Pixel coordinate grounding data
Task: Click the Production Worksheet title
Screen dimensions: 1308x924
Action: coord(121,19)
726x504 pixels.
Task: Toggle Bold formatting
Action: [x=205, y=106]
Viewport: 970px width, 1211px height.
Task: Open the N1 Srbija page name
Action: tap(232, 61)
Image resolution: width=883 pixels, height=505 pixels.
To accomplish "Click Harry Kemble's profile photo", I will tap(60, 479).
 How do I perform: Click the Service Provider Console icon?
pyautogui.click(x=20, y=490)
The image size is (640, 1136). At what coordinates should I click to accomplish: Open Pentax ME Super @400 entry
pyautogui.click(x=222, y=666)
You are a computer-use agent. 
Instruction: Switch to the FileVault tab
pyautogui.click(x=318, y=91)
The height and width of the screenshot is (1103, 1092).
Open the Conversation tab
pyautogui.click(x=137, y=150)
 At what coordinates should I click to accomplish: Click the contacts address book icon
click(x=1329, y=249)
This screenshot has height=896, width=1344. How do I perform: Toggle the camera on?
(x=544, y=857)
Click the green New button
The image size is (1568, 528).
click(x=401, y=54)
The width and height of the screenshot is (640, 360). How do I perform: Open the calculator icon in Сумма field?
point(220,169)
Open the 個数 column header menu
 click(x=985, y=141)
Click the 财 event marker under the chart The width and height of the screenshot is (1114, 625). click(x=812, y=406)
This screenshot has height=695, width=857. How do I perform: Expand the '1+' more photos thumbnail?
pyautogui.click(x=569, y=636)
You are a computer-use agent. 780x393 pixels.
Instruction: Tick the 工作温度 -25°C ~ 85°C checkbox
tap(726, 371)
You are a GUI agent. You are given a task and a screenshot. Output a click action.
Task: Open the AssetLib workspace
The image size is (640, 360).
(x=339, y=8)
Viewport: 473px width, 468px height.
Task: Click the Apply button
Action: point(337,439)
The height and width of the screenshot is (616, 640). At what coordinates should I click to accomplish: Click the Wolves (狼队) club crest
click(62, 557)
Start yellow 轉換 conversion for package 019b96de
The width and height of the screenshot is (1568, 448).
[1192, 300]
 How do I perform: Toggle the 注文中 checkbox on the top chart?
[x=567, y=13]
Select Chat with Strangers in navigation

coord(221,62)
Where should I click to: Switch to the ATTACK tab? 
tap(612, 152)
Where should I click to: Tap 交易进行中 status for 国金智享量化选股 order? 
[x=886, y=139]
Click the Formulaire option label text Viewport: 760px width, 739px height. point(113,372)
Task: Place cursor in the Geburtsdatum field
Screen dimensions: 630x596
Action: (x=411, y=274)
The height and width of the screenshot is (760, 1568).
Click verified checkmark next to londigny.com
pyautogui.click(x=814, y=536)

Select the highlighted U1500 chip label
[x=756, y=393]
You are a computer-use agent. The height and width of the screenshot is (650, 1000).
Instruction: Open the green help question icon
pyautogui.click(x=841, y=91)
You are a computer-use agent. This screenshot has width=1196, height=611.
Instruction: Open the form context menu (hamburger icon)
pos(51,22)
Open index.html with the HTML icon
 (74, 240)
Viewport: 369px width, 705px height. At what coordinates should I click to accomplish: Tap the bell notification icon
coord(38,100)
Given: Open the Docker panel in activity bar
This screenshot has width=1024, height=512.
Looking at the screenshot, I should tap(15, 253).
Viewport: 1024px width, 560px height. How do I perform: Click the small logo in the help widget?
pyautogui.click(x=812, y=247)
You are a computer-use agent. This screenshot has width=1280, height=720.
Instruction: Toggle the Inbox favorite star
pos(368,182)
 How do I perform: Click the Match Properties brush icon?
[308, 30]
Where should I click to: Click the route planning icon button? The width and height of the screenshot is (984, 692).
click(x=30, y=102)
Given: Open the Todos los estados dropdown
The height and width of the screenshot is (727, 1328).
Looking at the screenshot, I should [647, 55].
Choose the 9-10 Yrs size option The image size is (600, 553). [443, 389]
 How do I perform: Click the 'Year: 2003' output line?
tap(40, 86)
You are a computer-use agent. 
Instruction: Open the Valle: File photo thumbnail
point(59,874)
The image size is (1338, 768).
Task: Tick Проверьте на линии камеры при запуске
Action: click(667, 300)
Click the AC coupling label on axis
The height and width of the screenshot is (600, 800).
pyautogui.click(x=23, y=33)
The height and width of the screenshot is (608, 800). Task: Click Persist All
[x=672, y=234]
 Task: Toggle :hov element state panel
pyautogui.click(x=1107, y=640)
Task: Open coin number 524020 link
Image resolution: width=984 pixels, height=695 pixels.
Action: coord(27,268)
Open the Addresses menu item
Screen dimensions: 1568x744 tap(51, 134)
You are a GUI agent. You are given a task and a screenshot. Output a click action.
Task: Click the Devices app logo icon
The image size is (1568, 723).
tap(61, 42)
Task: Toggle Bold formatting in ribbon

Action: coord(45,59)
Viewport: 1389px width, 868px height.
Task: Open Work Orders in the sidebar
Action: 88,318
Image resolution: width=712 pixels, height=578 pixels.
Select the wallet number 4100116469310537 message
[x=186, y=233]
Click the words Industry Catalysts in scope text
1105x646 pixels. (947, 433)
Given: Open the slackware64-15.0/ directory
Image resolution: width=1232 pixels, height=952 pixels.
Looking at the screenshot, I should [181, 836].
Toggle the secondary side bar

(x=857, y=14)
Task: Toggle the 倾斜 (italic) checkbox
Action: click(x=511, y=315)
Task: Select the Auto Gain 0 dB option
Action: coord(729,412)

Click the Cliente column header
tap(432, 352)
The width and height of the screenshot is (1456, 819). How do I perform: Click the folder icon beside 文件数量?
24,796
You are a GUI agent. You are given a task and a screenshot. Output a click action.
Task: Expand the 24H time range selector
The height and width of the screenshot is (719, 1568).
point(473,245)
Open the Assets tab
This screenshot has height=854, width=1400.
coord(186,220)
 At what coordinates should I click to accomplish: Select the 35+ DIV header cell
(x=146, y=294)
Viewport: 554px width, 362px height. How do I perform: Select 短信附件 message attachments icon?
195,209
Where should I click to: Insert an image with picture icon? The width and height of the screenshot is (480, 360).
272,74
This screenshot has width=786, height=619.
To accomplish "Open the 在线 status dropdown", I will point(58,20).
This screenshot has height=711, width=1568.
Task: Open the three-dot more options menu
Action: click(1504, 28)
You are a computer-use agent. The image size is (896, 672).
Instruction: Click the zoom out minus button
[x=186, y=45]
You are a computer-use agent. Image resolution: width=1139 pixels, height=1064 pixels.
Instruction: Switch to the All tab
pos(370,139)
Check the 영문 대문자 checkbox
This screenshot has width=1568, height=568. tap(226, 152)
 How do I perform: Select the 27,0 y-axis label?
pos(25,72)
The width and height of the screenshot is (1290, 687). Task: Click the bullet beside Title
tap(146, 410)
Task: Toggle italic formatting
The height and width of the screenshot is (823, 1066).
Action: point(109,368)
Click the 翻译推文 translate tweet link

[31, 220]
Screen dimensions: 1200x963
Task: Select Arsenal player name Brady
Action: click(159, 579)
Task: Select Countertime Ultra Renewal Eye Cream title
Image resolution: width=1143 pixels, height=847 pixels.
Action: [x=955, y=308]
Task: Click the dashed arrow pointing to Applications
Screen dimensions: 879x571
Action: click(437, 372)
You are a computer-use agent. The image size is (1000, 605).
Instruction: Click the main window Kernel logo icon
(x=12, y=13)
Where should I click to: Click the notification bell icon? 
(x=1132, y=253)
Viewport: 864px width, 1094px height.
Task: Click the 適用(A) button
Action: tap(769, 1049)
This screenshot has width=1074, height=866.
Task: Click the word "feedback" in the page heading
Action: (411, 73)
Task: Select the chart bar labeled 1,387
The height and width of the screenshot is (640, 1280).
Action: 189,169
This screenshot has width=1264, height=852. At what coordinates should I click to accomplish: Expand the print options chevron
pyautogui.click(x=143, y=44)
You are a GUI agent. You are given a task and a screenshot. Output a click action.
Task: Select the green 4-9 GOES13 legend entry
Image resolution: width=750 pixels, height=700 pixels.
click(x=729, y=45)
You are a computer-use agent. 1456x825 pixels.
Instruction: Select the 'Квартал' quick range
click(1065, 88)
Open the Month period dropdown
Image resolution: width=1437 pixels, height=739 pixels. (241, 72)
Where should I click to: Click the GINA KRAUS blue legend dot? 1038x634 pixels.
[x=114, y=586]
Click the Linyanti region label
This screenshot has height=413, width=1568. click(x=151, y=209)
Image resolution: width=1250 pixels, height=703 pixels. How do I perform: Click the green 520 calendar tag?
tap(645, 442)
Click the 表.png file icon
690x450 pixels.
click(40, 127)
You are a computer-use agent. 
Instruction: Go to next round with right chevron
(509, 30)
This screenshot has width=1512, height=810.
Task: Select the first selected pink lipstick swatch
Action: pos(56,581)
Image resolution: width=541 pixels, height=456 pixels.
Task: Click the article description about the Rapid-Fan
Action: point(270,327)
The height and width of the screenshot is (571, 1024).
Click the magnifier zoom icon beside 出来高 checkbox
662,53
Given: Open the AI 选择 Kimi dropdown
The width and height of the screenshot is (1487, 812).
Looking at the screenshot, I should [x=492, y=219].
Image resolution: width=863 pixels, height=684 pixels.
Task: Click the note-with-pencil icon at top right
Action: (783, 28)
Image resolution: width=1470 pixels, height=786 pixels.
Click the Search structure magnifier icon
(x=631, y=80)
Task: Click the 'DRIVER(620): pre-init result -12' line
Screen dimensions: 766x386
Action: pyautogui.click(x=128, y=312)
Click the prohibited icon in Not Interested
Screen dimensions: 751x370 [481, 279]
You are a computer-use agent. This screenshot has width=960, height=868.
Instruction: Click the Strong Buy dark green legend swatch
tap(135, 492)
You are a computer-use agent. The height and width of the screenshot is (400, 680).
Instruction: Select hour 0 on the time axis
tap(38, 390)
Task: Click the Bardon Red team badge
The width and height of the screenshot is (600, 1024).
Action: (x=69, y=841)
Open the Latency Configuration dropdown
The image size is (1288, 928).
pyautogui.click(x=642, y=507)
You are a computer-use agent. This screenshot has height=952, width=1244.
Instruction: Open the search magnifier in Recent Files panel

Exercise objective:
Output the lines of the records above exactly as they appear, from the line containing "Viewport: 554px width, 362px" through the line containing "This screenshot has width=786, height=619.".

Solution for this task:
Viewport: 554px width, 362px height. How do I perform: Select 短信附件 message attachments icon?
195,209
Where should I click to: Insert an image with picture icon? The width and height of the screenshot is (480, 360).
272,74
This screenshot has width=786, height=619.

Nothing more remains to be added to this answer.